Now, if your algorithm is known to produce only 0 or 1 sub-problem at each step, then this algorithm can be easily implemented through tail recursion. In fact, such algorithm can easily be rewritten as an iterative algorithm and implemented by a simple cycle. (Needless to add, tail recursion is just another less explicit way to implement iteration.)

A schoolbook example of such recursive algorithm would be recursive approach to factorial calculation: to calculate n! you need to calculate (n-1)! first, i.e. at each recursive step you discover only one smaller sub-problem. This is the property that makes it so easy to turn factorial computation algorithm into a truly iterative one (or tail-recursive one).

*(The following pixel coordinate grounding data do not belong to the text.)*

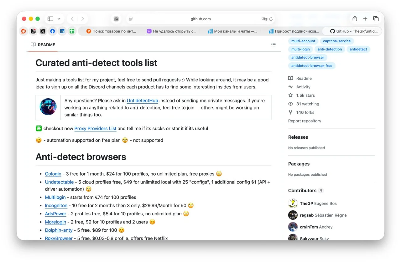Screen dimensions: 401x262
Task: Click the translate page icon in address bar
Action: [264, 19]
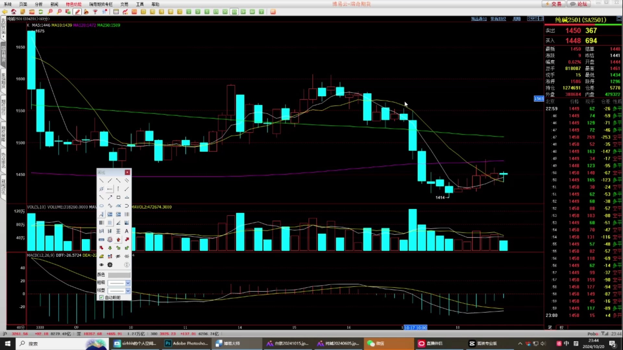The image size is (623, 350).
Task: Click the home icon in toolbar
Action: tap(14, 12)
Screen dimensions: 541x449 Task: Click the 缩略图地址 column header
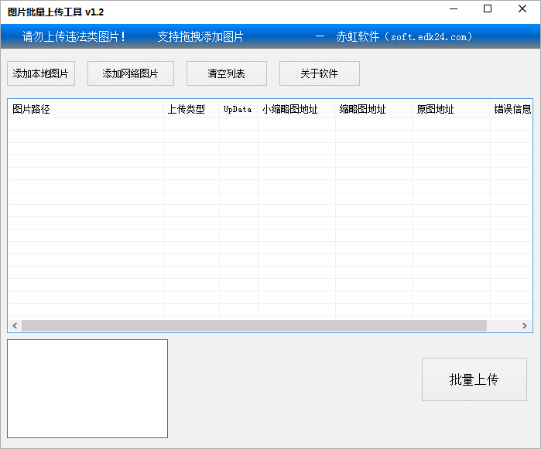pos(374,109)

However, if you know that in general case the number of sub-problems generated at each step of your algorithm is more than 1, then your algorithm is substantially recursive. It cannot be rewritten as iterative algorithm, it cannot be implemented through tail recursion. Any attempts to implement such algorithm in iterative or tail-recursive fashion will require additional LIFO storage of non-constant size for storing "pending" sub-problems. Such implementation attempts would simply obfuscate the unavoidable recursive nature of the algorithm by implementing recursion manually.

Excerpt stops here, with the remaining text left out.